Through a group of viruses
an international study suggests cholera epidemics may end due to prolific growth of viruses called cholera phages that eat the disease-causing bugs. The study was conducted by scientists from Kolkata-based National Institute of Cholera and Enteric Diseases, Dhaka-based International Centre for Diarrhoeal Disease Research and Harvard Medical School in Boston, usa (Proceedings of the National Academy of Sciences, Vol 102, No 5).

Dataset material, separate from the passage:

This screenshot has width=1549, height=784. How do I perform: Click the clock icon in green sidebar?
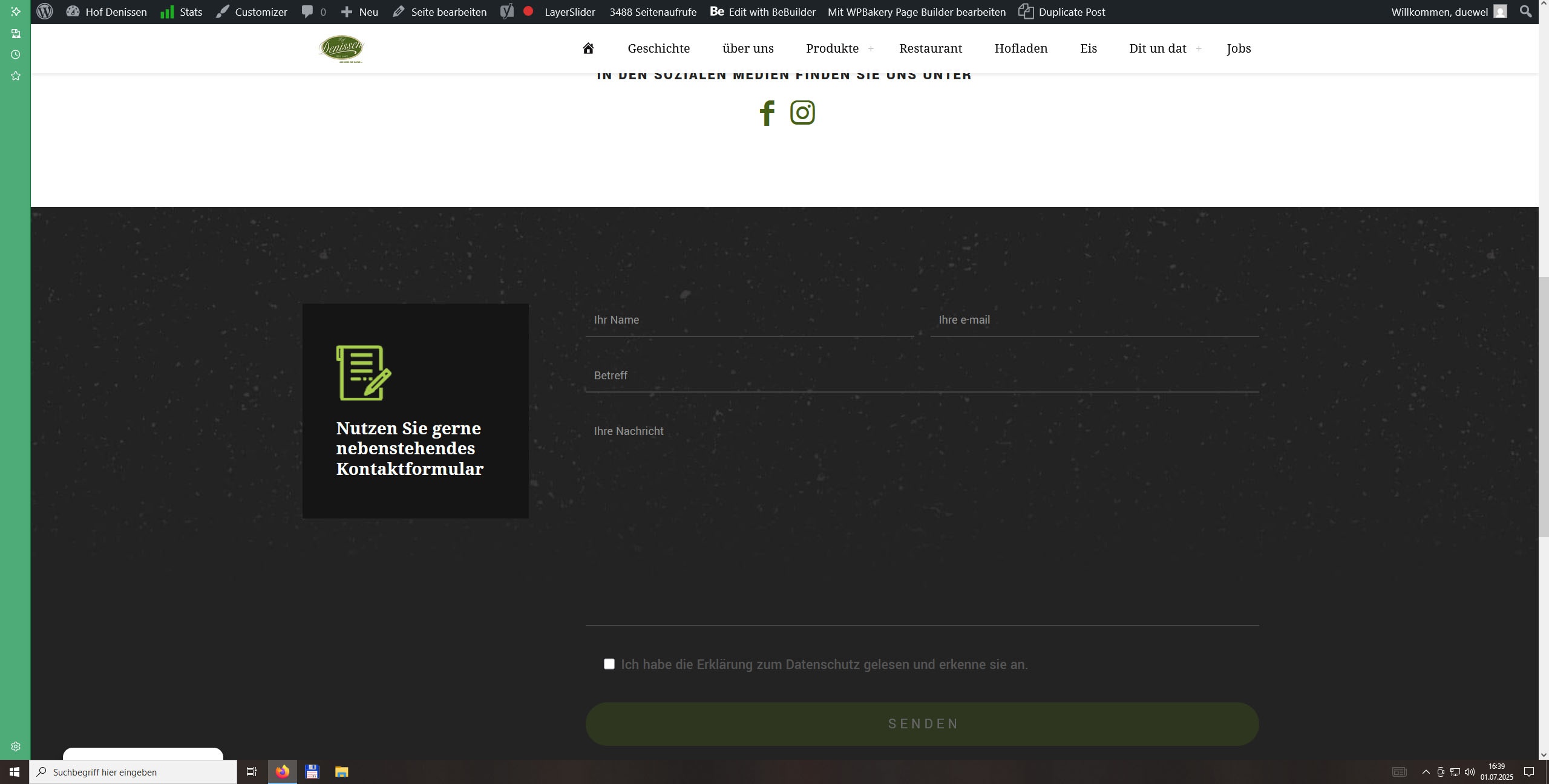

Researchers analysed water samples taken from two rivers -- Buriganga and Turag -- and the Gulshan Lake, all three in Dhaka, where cholera epidemics occur every year. They found the samples contained six types (jsf1- jsf 6) of cholera phages of which jsf 3 was specific for Vibrio cholerae 0139 strains, whereas all the others were specific for V cholerae 01 strains. "In countries like Bangladesh and India, which are ravaged by cholera epidemics, environmental surveillance for cholera phages could be useful in tracking outbreaks and in predicting epidemics and new cholera strains," says Shah M Faruque, the lead author of the study.
"Cholera phages might even be employed as biological control agents," says co-author Amar Nath Ghosh. In another study ( pnas , April 26, Vol 102, No 17), the same team found jsf 4 killed an antibiotic-resistant 01 strain that caused a cholera epidemic in Bangladesh in August 2004.